"It clearly was not a happy, friendly separation," Lt. Randy Horowitz of the Chesterfield County (Va.) Police said Monday.
Last weekend, authorities say, their breakup exploded into a level of rage that no one could have predicted.
Late Friday or early Saturday, police say, an armed Leonard Egland, 37, went to the house he owned but no longer occupied.
In an upstairs bedroom, he fatally shot 40-year-old Scott Allred, his estranged wife's boyfriend. In the nearby master bathroom, he shot Doylestown native Carrie Egland, 36, multiple times, killing her.
And with a single shot, police say, Leonard Egland also killed Allred's 7-year-old son, Morgan. Police found no sign of a break-in or struggle before the gunfire.
Then, as Hurricane Irene swept northward up the East Coast, so did Leonard Egland and his wave of violence.
About 9 p.m. Saturday, police say, he pulled his black pickup truck into a long, wooded driveway off Church School Road in Buckingham Township, Bucks County.
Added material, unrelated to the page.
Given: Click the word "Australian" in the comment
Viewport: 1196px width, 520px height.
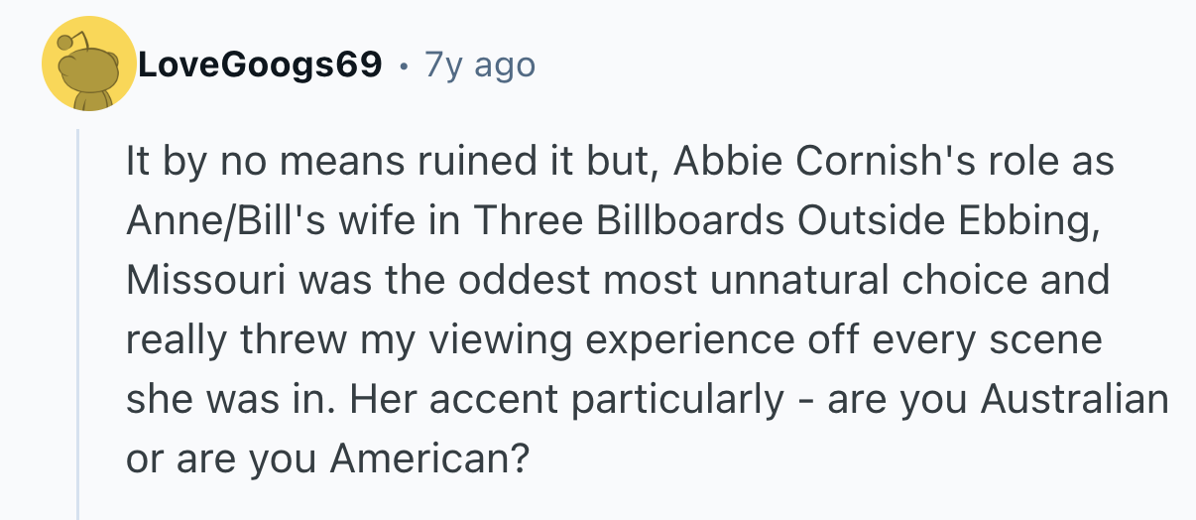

As winds whipped and rain from the hurricane poured, he broke a glass door pane, reached inside, and unlatched the dead bolt of the house where his widowed mother-in-law lived alone.
Barbara Ruehl, 66, who reportedly suffered from medical problems, never got up from her easy chair, District Attorney David Heckler said. Police would find her there hours later, shot once in the head.
Leaving the house alongside Egland was his small daughter, Lauryn, who, according to published reports, is 5 or 6. Police in both states theorize that he had brought her from Virginia, but have not ruled out that she had been visiting Ruehl.
In the increasingly bizarre hours that followed, Egland would deposit his daughter safely before midnight at St. Luke's Hospital in Quakertown, where the girl announced, "Grandmom went to heaven."